The only problem is it doesn’t work.
The knowledge that I will get something doesn’t motivate me. Having already gotten something,however, does motivate me. I know I’m getting all crazy with verb tenses here, but think about it a little bit. I don’t know about you, but when I buy something I want to use it. You know what got me back on the track after a grad-school-project-induced hiatus? Buying myself an armband for my iPod. Part of what motivated me to go jogging on Tuesday was a desire to finish what I had started and a desire to jog for the sake of jogging. But I also wanted to use my cool new armband.
So I guess I’ve learned that if I want to get things done, I should buy myself more stuff?

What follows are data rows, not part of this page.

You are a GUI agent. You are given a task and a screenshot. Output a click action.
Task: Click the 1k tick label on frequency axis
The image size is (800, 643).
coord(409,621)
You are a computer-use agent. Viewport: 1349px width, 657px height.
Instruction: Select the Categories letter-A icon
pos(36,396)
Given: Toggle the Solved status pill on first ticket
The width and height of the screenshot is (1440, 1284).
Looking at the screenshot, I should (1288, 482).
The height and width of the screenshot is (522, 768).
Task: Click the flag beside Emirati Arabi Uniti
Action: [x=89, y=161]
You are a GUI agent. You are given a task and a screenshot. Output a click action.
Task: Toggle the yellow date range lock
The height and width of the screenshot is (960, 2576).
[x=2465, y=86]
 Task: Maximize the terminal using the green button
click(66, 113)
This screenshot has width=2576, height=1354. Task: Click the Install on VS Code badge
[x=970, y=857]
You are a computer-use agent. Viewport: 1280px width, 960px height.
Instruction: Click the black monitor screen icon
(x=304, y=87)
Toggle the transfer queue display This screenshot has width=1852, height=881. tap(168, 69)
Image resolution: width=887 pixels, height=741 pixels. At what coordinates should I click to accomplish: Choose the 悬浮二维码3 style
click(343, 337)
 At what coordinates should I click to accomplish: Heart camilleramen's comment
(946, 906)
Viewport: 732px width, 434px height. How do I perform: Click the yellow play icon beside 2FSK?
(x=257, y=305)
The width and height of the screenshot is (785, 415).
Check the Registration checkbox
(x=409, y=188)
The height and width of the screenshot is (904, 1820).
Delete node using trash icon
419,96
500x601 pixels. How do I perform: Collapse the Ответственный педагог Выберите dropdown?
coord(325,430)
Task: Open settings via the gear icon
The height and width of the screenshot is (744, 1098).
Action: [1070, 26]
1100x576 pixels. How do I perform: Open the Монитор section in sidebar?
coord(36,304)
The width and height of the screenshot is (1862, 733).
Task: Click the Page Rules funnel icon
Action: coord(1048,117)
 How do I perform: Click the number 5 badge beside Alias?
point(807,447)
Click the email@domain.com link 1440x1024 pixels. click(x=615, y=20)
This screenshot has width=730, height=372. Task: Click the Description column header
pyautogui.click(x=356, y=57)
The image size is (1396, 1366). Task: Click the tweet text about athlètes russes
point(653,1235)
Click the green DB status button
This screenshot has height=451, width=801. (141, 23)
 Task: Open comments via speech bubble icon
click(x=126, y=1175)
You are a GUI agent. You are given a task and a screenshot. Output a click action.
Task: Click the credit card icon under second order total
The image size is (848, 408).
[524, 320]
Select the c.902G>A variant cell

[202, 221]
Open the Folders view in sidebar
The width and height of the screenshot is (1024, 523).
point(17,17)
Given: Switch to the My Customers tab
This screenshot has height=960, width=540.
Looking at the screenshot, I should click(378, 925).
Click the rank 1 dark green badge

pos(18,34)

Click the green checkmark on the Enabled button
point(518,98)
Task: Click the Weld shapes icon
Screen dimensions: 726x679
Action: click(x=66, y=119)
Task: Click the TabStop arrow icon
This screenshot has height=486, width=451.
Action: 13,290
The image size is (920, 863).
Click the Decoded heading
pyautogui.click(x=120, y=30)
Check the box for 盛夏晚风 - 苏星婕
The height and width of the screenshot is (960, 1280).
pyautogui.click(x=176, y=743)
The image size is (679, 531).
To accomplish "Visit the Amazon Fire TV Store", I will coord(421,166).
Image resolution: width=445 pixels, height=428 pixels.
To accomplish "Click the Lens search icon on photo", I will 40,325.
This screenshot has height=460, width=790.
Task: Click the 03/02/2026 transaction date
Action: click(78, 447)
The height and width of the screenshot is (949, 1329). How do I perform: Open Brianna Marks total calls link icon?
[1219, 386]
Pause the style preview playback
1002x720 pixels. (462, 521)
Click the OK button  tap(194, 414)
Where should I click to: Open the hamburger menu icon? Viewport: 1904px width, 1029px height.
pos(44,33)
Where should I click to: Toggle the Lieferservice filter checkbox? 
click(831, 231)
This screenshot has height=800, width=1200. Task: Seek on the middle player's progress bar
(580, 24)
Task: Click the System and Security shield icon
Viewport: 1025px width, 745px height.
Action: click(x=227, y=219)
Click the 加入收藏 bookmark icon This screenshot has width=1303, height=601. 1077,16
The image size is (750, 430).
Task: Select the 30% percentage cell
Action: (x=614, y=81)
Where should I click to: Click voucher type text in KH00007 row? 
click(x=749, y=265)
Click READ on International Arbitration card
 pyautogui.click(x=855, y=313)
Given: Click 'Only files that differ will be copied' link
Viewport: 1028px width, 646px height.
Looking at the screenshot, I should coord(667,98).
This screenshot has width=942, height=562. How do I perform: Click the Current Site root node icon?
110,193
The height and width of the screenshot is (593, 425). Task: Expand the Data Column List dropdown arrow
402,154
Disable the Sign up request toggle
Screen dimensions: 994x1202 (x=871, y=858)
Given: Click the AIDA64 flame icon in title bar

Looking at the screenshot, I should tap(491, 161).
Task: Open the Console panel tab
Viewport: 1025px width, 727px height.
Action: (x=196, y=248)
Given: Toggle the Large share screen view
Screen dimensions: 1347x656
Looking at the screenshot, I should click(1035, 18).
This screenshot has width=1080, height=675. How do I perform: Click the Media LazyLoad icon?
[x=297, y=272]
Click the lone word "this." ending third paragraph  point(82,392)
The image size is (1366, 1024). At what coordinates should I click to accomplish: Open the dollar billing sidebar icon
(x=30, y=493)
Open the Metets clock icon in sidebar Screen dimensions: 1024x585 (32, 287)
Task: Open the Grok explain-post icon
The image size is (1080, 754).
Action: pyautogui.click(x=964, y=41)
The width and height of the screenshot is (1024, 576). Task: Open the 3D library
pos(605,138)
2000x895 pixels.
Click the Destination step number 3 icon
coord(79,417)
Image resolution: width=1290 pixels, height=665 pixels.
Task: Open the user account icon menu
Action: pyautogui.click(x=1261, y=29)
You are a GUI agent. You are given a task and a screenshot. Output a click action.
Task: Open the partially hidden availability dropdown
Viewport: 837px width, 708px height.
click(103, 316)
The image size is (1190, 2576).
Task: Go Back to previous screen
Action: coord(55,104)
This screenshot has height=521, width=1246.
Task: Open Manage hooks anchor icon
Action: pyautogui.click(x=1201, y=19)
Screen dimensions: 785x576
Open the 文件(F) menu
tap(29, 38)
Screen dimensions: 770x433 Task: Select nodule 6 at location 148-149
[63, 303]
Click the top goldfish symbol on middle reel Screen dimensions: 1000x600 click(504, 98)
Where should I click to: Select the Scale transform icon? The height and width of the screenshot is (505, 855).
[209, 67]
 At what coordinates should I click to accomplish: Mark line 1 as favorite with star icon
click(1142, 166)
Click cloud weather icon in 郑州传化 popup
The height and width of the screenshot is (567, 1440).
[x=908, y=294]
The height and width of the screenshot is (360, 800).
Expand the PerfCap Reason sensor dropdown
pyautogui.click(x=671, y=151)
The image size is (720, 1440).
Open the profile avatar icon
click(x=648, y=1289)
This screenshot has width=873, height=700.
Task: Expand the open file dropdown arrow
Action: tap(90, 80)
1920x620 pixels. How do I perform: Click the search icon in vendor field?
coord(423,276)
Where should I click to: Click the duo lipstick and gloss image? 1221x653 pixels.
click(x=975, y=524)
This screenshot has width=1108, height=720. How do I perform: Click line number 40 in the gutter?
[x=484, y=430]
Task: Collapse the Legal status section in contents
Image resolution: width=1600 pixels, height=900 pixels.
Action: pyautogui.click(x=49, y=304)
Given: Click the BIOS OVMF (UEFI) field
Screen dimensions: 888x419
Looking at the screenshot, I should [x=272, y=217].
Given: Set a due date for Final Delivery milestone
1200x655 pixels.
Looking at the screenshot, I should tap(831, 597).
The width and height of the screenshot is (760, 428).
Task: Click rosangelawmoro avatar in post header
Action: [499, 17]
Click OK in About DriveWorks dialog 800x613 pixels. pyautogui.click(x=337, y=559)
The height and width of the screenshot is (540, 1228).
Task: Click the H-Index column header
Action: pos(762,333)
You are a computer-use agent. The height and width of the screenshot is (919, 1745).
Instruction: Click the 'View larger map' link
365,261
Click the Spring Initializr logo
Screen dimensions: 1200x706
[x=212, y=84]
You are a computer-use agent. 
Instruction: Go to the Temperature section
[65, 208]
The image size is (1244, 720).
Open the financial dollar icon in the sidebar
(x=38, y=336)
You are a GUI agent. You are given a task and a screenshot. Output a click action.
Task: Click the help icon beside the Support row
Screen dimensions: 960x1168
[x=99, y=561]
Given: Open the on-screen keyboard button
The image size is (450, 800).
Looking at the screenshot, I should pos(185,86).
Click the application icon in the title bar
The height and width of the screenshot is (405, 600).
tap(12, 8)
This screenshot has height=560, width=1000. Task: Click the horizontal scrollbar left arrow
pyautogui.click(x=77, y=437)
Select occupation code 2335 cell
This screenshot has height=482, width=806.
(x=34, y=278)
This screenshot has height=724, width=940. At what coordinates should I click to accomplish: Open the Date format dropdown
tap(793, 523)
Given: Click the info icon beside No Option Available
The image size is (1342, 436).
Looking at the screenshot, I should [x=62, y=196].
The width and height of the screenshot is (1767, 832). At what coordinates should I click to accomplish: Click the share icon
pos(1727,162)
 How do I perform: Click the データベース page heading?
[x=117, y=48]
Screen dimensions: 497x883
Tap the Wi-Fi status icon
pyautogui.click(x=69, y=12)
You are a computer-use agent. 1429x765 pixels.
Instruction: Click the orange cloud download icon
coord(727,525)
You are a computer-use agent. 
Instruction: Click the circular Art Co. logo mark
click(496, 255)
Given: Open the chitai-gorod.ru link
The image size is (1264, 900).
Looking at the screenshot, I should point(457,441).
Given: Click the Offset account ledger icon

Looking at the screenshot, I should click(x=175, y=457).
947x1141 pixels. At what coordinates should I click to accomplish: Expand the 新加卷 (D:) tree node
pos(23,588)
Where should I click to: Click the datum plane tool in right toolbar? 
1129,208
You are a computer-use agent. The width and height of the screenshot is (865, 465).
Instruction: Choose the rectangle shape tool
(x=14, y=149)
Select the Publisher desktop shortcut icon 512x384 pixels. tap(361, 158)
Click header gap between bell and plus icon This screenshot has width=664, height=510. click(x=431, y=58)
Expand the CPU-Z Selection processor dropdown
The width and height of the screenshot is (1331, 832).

Pre-workout blood sugar: 225 mg/dl
The workout: Since I took some time off from steady jogging to focus on projects, I lost some of my progress. I went back to week 6 of the program so I can work myself back up to jogging for a solid 20 minutes. 5 minutes of warm up. 5 minutes jogging, 3 minutes walking, 8 minutes jogging, 3 minutes walking, 5 minutes jogging. 5 minute cool down. 34 minutes total.